Blankenship Is Still Trolling McConnell With Ads: Cocaine Is ‘Not Funny, Mitch’

Despite finishing last place in the West Virginia Republican primaries last week, Don Blankenship is still releasing advertisements attacking Senate Majority Leader Mitch McConnell (R-KY), who funneled thousands of dollars into that race to oppose him.

In a new 60-second spot shared on Blankenship’s Facebook page over the weekend, the failed Senate candidate attacked McConnell for making light of Blankenship’s “cocaine Mitch” moniker for the majority leader.

“Cocaine Mitch’s family shipping business was caught with cocaine onboard one of their ships,” the narrator of the advertisement says, while the screen displays a photo of McConnell’s face on a boat surrounded by cocaine. “That’s not funny to families who have lost loved ones to cocaine overdose deaths, it’s only funny to those making money by shipping and selling cocaine.”

Cocaine Mitch – Narcos

Posted by Don Blankenship on Saturday, May 12, 2018

The advertisement implies that McConnell started the cocaine spectacle when his campaign tweeted out a picture of McConnell photoshopped onto a Netflix advertisement for “Narcos,” a show about cocaine drug lord Pablo Escobar. The meme features McConnell’s face superimposed over Escobar’s body, surrounded by white power that’s meant to depict cocaine.

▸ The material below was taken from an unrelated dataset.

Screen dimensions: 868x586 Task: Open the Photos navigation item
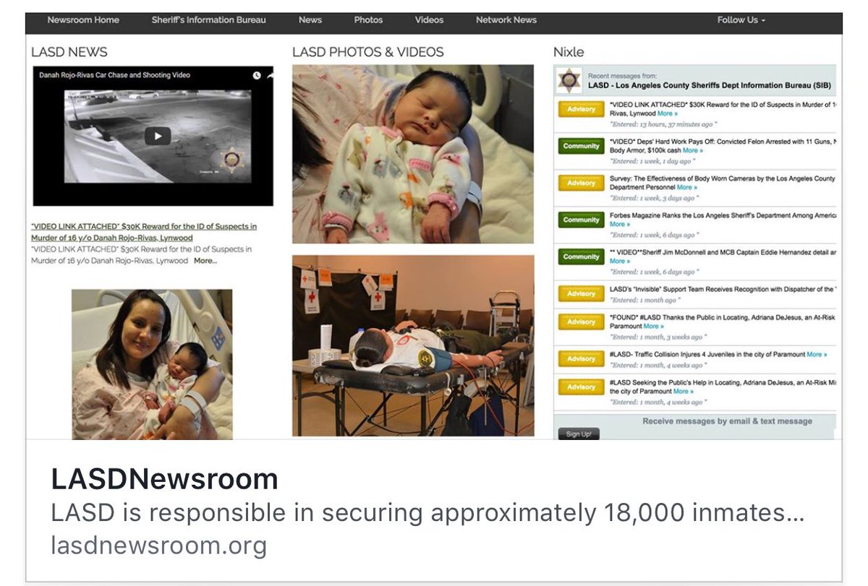point(368,20)
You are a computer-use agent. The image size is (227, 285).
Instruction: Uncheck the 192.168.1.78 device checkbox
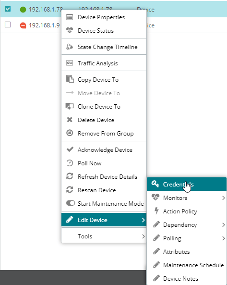point(8,9)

However, Blankenship was first to make drug jokes to assail McConnell, releasing a different ad on Facebook earlier this month about how he planned to “ditch” “cocaine Mitch” if he were elected to the Senate. Blankenship later clarified that he was referencing reports that drugs were discovered on a shipping vessel owned by the family of Transportation Secretary Elaine Chao, McConnell’s wife.

McConnell was a vocal opponent of Blankenship’s senate bid, claiming the ex-coal baron was too controversial of a candidate to win the general election against Democratic incumbent Sen. Joe Manchin (D-WV). Blankenship has made several racially charged comments in the past and is most known for serving a one-year sentence in prison for his role in failing to prevent a mine accident that kill 29 of his workers. Blankenship has claimed the prison-stint was orchestrated by the “deep state.”